The technologies involved include Lockheed Martin’s "FltWinds" decision support system and Common ARTS automation system, ADS-B and Mosaic ATM’s Surface Decision Support System (SDSS).
The SDSS displays flight information and surface and terminal area aircraft positions to ramp controllers, supervisors and dispatchers, improving the efficiency of surface operations while reducing delays and emissions. FltWinds combines aviation weather processing and forecast tools with an advanced aircraft tracking and display capability.
Phase 3 arrival and departure management covers a lot of ground, including: precise local area weather observation; wake vortex prediction and detection for refined arrival planning; integrated surface, arrival/departure planning and operations; and development of procedures for smooth, straight-in arrivals/departures. Phase 4, destined to start in the 2009-2010 time frame, will involve ENSCO, Falls Church, Va., providing local weather prediction devices.

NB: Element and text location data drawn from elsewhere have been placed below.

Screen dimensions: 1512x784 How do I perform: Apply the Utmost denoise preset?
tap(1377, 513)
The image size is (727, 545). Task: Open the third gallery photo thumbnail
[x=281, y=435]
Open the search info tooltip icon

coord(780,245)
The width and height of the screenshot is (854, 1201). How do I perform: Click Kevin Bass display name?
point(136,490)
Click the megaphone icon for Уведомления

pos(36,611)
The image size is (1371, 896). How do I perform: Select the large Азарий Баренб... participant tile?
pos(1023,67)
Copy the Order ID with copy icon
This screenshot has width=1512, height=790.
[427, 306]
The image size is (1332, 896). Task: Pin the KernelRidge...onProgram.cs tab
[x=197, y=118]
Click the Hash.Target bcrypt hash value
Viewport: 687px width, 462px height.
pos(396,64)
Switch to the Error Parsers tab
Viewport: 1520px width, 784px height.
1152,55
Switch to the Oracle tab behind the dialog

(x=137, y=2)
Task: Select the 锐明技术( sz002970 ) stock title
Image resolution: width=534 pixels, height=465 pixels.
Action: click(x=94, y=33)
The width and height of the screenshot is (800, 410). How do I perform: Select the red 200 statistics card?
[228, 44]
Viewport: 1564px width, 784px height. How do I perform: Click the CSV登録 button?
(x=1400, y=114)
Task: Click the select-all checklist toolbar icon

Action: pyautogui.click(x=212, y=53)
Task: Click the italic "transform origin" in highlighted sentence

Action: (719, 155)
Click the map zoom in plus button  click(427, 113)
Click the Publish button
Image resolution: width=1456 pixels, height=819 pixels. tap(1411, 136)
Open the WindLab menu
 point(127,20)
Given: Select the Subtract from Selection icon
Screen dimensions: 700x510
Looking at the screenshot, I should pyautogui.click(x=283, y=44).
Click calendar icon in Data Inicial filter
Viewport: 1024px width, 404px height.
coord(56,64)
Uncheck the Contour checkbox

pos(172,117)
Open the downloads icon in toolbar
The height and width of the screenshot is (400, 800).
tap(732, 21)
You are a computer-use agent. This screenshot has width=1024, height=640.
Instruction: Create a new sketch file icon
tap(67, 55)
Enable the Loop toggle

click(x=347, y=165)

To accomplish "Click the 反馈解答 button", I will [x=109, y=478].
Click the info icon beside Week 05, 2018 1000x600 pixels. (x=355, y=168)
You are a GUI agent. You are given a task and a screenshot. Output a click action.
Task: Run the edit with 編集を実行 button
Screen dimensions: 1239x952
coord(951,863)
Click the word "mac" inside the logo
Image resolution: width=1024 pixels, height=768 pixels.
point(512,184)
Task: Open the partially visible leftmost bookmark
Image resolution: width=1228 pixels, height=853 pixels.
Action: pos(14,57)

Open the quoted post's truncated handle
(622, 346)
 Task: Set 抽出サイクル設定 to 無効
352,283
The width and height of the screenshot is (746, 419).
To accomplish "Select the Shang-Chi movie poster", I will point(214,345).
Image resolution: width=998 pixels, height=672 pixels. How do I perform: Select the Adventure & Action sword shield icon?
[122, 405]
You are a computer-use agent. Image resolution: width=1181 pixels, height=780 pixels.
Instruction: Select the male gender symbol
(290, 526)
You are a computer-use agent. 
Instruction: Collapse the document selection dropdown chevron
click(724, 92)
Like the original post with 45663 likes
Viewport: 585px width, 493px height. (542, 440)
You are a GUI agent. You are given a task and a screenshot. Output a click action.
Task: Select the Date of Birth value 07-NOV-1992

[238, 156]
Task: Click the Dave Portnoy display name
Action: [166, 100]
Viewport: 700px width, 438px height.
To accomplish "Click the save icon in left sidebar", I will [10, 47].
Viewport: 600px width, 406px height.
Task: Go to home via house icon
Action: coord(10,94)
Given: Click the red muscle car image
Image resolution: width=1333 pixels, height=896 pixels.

Lockheed Martin/Frequentis "SmartStrip" electronic flight strips (EFS) would eventually replace today’s paper flight strips. The SmartStrip system uses touch-screen displays where the information resembles conventional paper strips and is manipulated in a similar way.
Under the concept, AWIM connects the air carriers, flight operations and airport services, such as aircraft fuelers and caterers. Pilots are data linked their taxi route and any route changes. All parties receive up-to-date information on the readiness of aircraft to push back and the location of aircraft moving about the airport surface.
Brad Culbertson, principal strategist for Lockheed Martin, says the Integrated Airport project is paying dividends.
"There has been a huge amount of lessons learned in determining what it will take to integrate these diverse systems together. We’re beginning to show how these systems can deliver benefit."